Each line of the data below from the one holding "Image resolution: width=789" to the one holding "Task: Show the Comments metric chart", inclusive, is to be reproduced exactly; no other line belongs in the answer.
(Beginning of Information provided)
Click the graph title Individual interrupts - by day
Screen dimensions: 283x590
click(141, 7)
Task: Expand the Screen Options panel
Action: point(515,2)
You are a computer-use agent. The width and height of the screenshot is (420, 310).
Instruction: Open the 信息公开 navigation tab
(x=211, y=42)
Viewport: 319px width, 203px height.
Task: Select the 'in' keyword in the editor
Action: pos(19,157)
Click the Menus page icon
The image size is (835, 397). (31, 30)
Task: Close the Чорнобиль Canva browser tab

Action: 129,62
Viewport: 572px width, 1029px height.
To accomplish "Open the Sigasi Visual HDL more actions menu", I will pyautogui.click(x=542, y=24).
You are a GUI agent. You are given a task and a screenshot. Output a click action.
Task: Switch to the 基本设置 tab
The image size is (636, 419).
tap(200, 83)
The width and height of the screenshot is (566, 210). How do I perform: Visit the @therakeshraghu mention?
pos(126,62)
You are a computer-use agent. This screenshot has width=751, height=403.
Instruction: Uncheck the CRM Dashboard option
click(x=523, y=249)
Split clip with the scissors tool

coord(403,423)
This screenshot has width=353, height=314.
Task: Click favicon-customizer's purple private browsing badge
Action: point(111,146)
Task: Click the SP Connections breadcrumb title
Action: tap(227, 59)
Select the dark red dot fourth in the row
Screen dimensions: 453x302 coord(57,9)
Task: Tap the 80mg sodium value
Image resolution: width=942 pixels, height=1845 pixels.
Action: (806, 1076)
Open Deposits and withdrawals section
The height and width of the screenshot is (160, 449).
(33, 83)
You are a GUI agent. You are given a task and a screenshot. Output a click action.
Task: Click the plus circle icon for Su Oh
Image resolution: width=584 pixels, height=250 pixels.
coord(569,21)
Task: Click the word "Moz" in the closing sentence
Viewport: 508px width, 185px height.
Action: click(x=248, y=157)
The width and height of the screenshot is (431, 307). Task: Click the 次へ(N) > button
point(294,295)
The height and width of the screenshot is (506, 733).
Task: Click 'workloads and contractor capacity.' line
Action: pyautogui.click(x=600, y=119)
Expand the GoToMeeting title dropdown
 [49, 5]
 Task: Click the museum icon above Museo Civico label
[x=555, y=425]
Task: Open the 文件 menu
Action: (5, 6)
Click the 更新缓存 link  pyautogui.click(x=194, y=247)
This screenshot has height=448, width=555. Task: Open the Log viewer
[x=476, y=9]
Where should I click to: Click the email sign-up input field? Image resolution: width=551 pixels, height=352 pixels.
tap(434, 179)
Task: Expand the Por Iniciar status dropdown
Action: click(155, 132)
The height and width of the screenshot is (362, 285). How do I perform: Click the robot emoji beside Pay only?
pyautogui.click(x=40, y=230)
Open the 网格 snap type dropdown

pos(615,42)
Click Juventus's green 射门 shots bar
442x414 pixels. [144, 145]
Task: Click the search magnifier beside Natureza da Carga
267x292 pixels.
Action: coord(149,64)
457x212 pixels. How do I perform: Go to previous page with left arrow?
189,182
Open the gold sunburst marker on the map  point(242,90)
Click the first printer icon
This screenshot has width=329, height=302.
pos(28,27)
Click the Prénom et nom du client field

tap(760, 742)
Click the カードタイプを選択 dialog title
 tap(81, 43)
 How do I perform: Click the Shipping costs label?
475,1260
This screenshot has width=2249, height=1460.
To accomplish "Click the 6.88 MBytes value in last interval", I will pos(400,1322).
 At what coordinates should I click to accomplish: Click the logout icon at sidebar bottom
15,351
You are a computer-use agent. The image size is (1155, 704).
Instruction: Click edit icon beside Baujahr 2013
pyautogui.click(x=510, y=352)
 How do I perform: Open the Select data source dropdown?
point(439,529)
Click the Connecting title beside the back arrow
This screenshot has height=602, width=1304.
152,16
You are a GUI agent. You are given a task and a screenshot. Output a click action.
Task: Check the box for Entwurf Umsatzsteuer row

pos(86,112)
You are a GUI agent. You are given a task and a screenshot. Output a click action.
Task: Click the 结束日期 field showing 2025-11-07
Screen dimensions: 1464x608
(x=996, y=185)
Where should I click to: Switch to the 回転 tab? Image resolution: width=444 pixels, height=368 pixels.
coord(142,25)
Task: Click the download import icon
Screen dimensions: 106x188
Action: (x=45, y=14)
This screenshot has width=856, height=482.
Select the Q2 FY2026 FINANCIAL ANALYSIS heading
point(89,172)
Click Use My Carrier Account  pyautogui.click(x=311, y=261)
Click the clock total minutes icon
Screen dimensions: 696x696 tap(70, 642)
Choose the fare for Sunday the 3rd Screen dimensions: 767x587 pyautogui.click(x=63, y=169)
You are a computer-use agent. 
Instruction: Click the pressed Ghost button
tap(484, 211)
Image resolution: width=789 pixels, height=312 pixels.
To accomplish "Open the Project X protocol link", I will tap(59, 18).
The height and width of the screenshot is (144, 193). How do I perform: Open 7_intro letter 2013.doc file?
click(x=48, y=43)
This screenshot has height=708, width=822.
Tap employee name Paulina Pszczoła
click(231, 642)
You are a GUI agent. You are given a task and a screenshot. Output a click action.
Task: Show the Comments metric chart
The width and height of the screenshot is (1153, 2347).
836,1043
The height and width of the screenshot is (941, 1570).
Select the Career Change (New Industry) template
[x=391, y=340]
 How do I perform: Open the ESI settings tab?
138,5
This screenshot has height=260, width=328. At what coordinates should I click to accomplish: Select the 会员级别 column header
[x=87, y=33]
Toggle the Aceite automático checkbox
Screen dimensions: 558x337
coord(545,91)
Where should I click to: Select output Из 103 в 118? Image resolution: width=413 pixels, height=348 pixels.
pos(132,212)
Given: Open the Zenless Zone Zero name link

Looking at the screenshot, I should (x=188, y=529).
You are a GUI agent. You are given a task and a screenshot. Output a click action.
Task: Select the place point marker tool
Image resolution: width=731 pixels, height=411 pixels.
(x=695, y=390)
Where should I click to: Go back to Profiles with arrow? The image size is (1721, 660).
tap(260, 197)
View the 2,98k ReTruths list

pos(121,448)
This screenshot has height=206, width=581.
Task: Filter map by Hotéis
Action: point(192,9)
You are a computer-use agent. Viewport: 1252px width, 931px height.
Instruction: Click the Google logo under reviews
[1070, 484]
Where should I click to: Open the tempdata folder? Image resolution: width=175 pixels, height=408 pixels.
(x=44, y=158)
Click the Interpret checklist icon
(End of Information provided)
* Solution
Image resolution: width=789 pixels, height=312 pixels.
To accomplish "Open the Project X protocol link", I will tap(59, 18).
The height and width of the screenshot is (144, 193). How do I perform: Open 7_intro letter 2013.doc file?
click(x=48, y=43)
This screenshot has height=708, width=822.
Tap employee name Paulina Pszczoła
click(231, 642)
You are a GUI agent. You are given a task and a screenshot. Output a click action.
Task: Show the Comments metric chart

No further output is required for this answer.